Le PIB (produit intérieur brut) est l’indicateur de développement le plus influent dans le débat sur les orientations politiques. C’est le principal critère d’évaluation des progrès et de la richesse des nations – malgré la délicatesse de son interprétation et de son calcul.

Résultat, pour l’Afrique en particulier : les statistiques de développement économique des pays sont trompeuses.

La difficulté à calculer avec précision le PIB n’est pas l’apanage du monde en développement, mais, toutes autres choses étant égales, les économies moins nanties risquent d’avoir des données de moins bonne qualité.

Rareté des données

Une économie plus pauvre aurait relativement moins de ressources disponibles pour le financement d’un bureau national de la statistique.

La qualité et la disponibilité des données, et de ce fait, le coût de la collecte de statistiques solides dépend des individus et des entreprises qui compilent les statistiques officielles de l’activité économique ou déclarent les impôts – une chose peu probable dans les pays en développement. Ces données sont seulement collectées de temps à autre, à travers des enquêtes.

“Nos connaissances sur la croissance des économies africaines sont limitées.”

Morten Jerven

La définition de ce qui constitue l’activité économique constitue un écueil important pour le calcul du PIB dans le monde en développement, mais ce n’est rien comparé à la difficulté d’enregistrer les transactions économiques.

En Afrique subsaharienne,  ce problème fondamental est aggravé par certains facteurs historiques. Par exemple, la plupart des pays du continent ne collectent pas d’impôt immobilier ou d’impôt sur le revenu, mais prélèvent les taxes uniquement sur les marchandises aux frontières – ce qui explique le peu d’enthousiasme des Etats à suivre la production et les transactions économiques intérieures.

Et même si les capacités statistiques des pays africains se sont considérablement améliorées à la fin de la période coloniale et au début de la période postcoloniale, le continent a beaucoup souffert pendant la crise économique des années 1970.

Les bureaux nationaux de la statistique ont été négligés pendant les décennies de réforme libérale qui ont suivi. Et pendant cette période d’« ajustement structurel » de la fin des années 1980 et des années 1990, les gouvernements devaient produire de meilleurs résultats avec moins de moyens : les marchés informels et non officiels de vivres et de services se sont multipliés, tandis que les dépenses publiques ont été réduites.

Des références désuètes

En conséquence, nos connaissances sur la croissance des économies africaines sont limitées.

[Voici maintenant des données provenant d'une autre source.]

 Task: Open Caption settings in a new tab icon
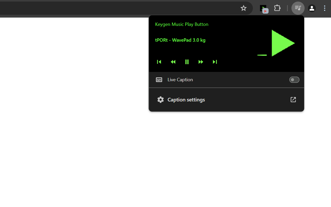coord(293,100)
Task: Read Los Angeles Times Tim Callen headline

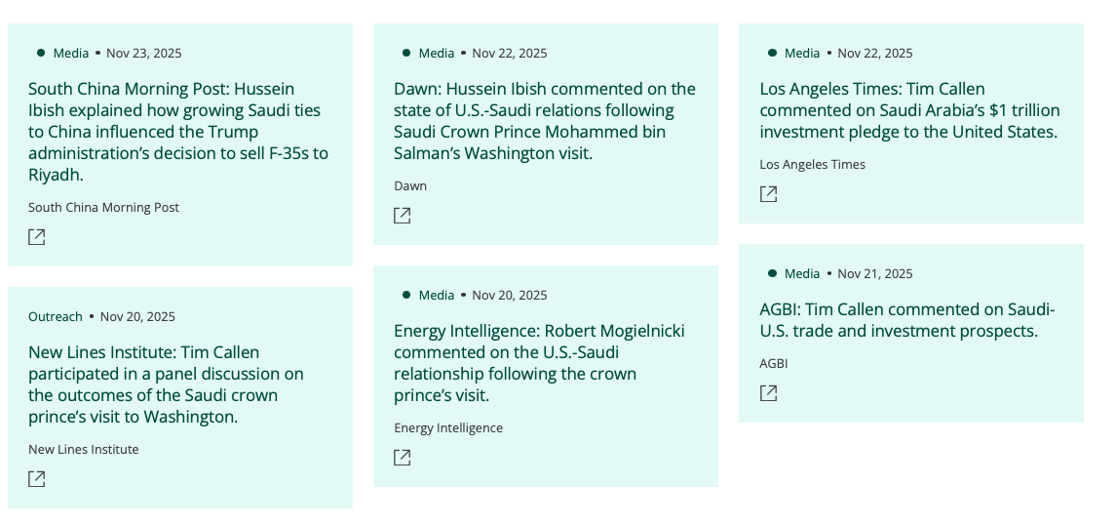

N’importe qui peut télécharger les statistiques du PIB pour l’année 2012 sur le site Web de la Banque mondiale pour 47 pays d’Afrique subsaharienne, les classer, puis les comparer. Mais à cause de l’application de méthodes variées et de la disponibilité limitée des données, toute comparaison serait hautement trompeuse.

On l’a bien constaté en 2010 quand le Ghana a mis à jour des données et des méthodes qui n’avaient pas été modifiées depuis 1993 pour procéder à une nouvelle estimation : utiliser l’année 2006 plutôt que 1993 comme année de référence pour le calcul du taux de croissance a permis de doubler quasiment le PIB de ce pays.

Comme pour tout indice, quand l’année de référence est désuète, les estimations du PIB deviennent peu fiables, étant donné qu’elles risquent de ne pas prendre en compte une partie importante de l’activité économique.

Nombreux sont ceux qui prévoient que le jour où le Nigéria procédera à la révision des paramètres de calcul du PIB, très probablement l’an prochain, il pourrait passer devant l’Afrique du Sud et devenir la plus grande économie d’Afrique subsaharienne. Ce problème est dû au fait que tous les pays de la région n’utilisent pas une année de référence récente.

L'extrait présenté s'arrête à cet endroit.